#### [EXERCISE GOAL]
In the records below, find the line that holds "Image resolution: width=812". Restate it and every later line exactly, stopping at the end and skipping pictures.

(Excerpts from a dataset)
Content starts

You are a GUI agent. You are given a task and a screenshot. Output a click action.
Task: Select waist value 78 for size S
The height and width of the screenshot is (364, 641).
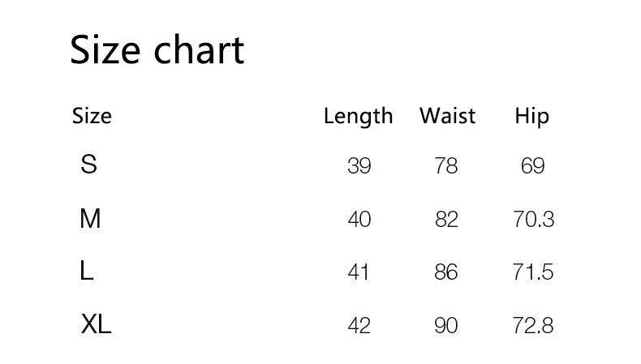coord(446,166)
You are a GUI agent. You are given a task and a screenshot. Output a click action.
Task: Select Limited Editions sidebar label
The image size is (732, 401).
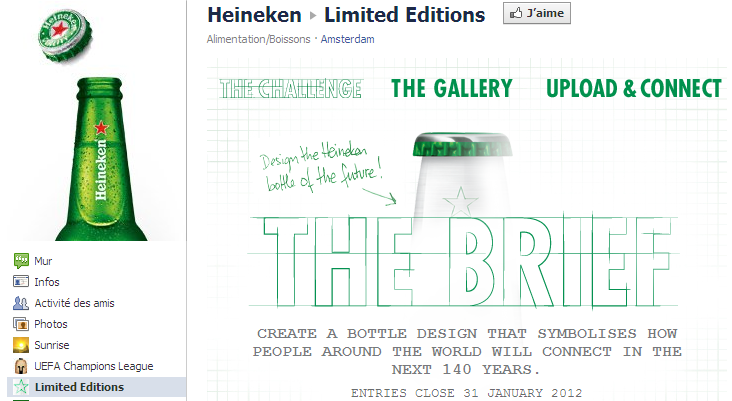pos(79,387)
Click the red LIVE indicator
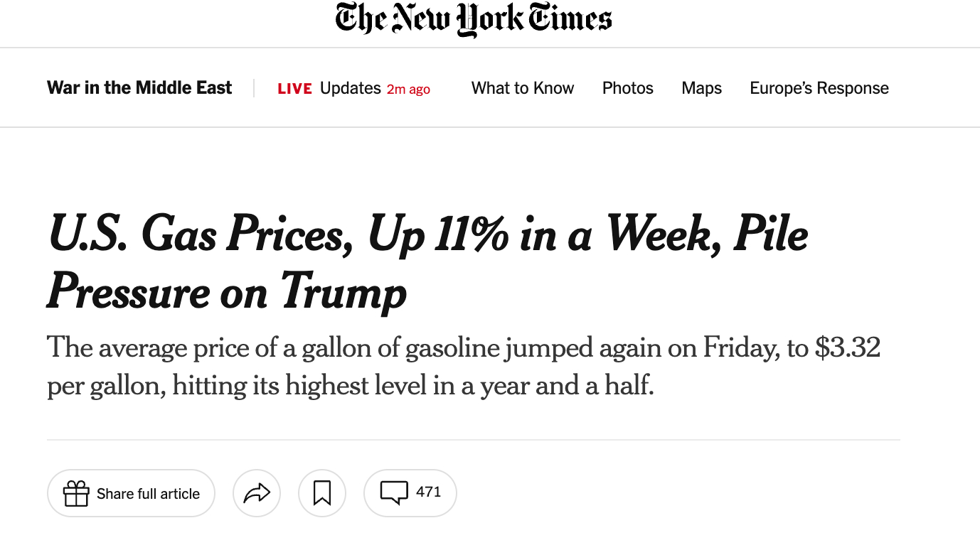980x550 pixels. 294,89
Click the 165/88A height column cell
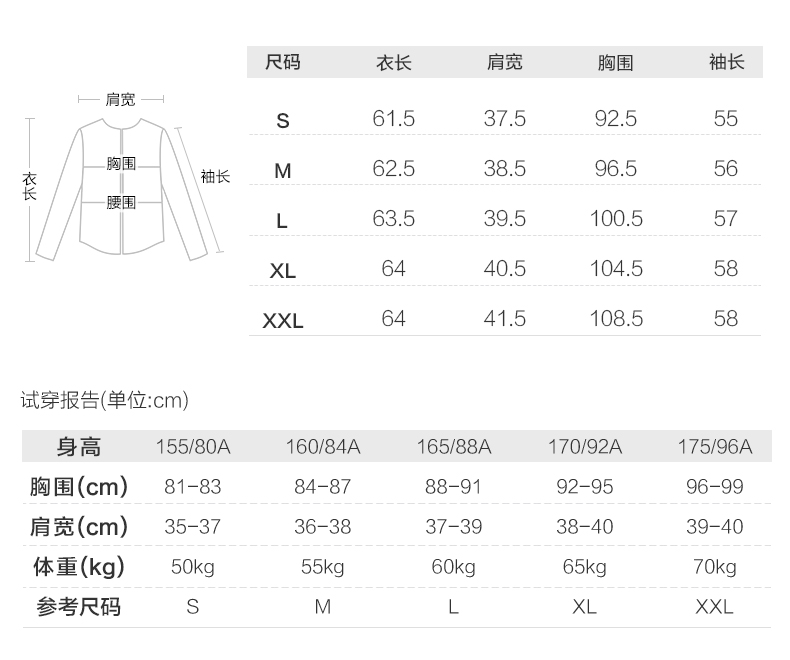This screenshot has width=790, height=660. pyautogui.click(x=453, y=447)
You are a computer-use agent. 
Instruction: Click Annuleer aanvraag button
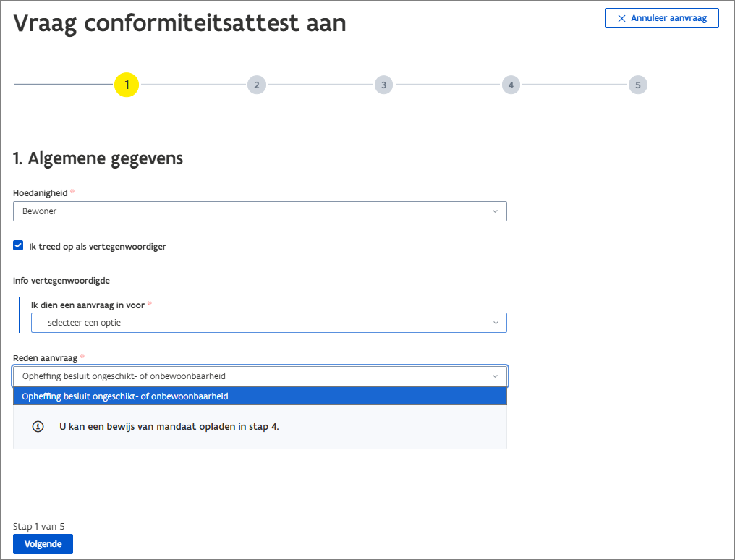pyautogui.click(x=661, y=18)
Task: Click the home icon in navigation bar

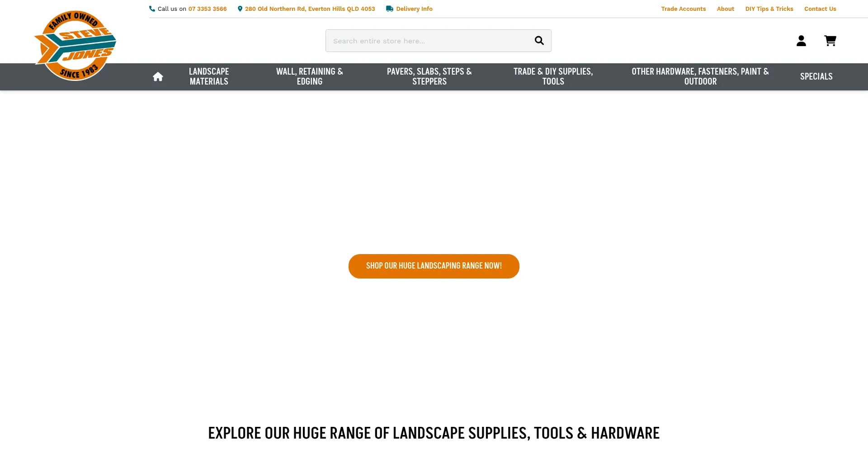Action: pos(158,77)
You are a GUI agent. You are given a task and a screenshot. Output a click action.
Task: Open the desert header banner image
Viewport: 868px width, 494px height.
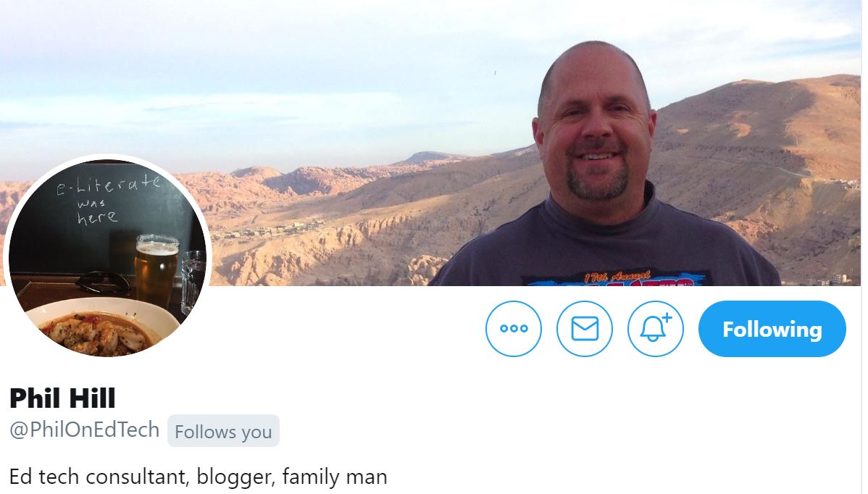pos(432,143)
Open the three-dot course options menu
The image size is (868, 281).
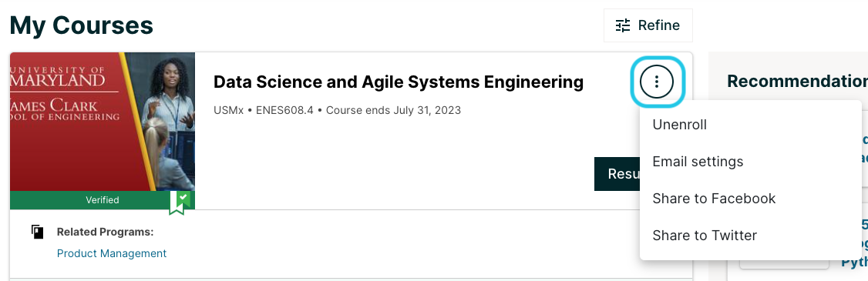pyautogui.click(x=657, y=82)
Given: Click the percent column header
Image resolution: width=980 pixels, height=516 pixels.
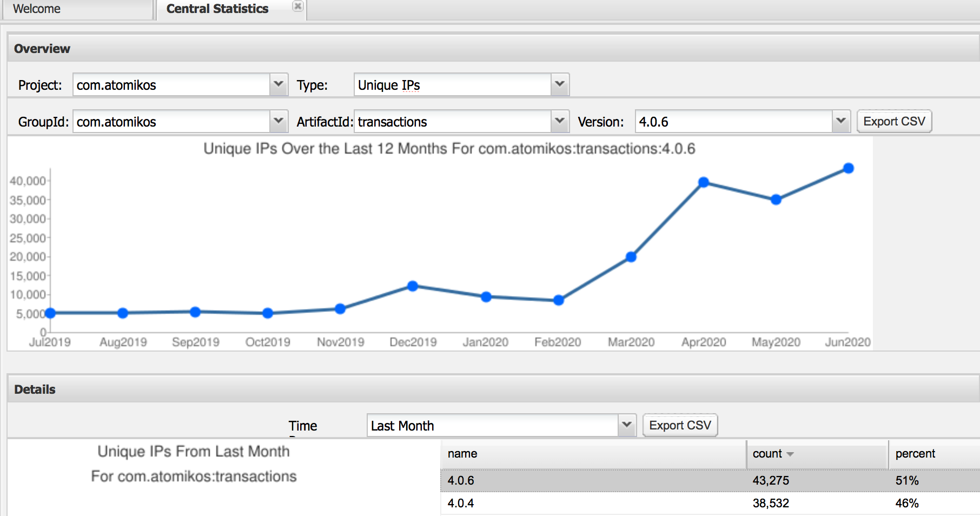Looking at the screenshot, I should 915,454.
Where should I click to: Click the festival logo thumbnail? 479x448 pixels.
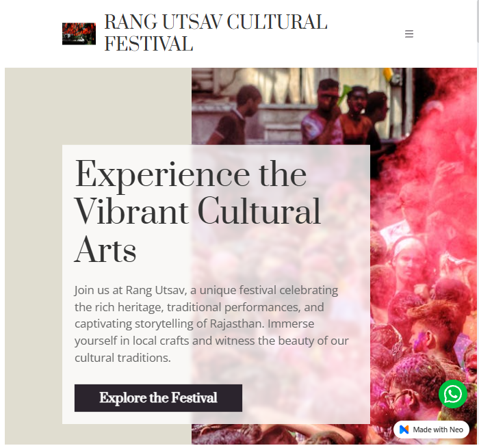coord(79,34)
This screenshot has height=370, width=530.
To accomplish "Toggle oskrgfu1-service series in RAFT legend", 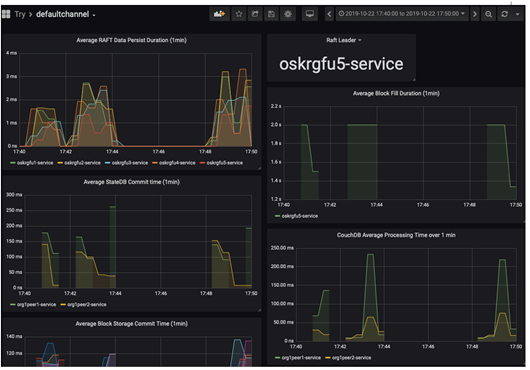I will 32,163.
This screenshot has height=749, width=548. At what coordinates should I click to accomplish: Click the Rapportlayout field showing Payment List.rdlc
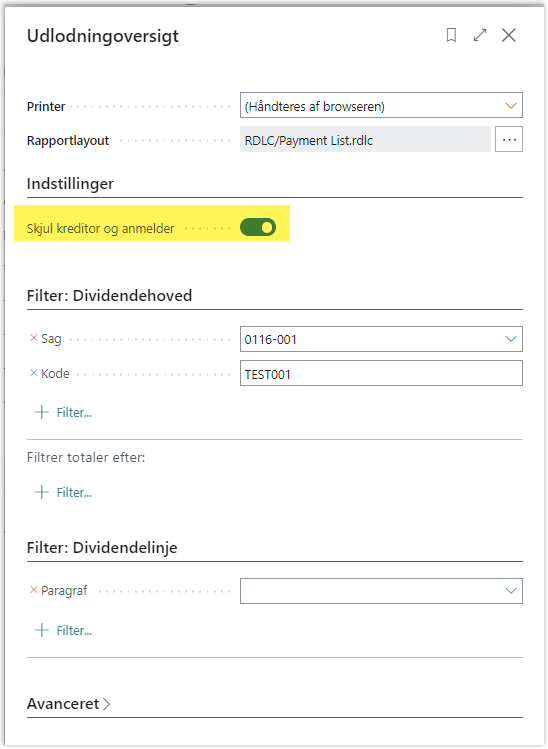[x=365, y=139]
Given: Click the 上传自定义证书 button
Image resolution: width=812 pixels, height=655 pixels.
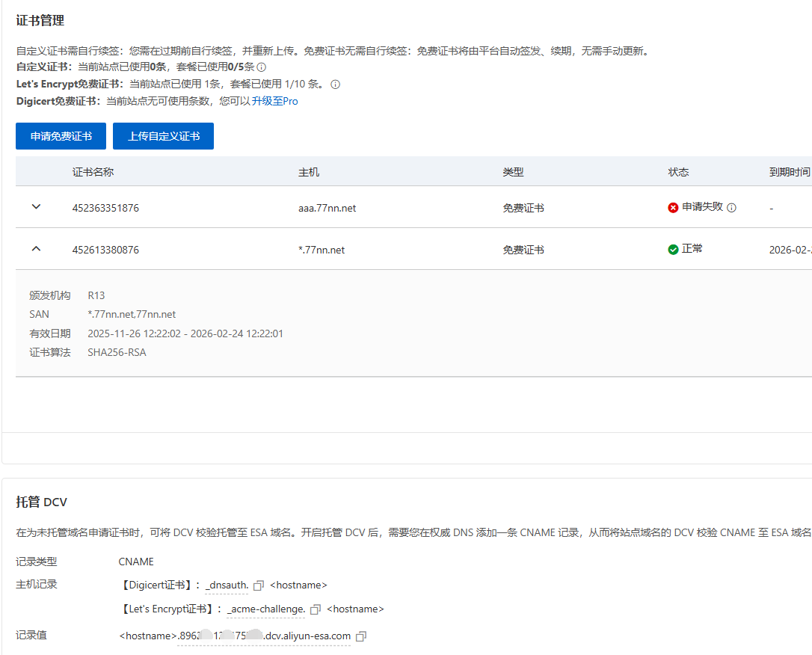Looking at the screenshot, I should 163,136.
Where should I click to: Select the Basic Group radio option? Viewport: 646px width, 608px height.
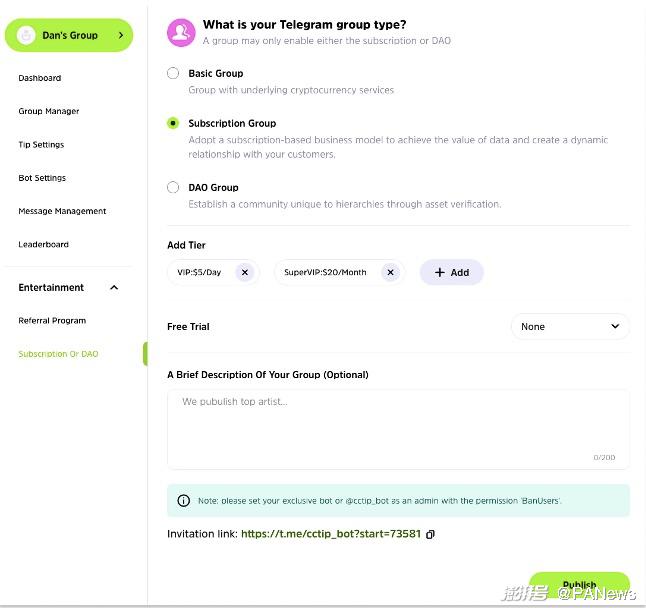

Content ends

#### [RESPONSE TO THE EXERCISE]
Image resolution: width=812 pixels, height=655 pixels.
Looking at the screenshot, I should 163,136.
Where should I click to: Select the Basic Group radio option? Viewport: 646px width, 608px height.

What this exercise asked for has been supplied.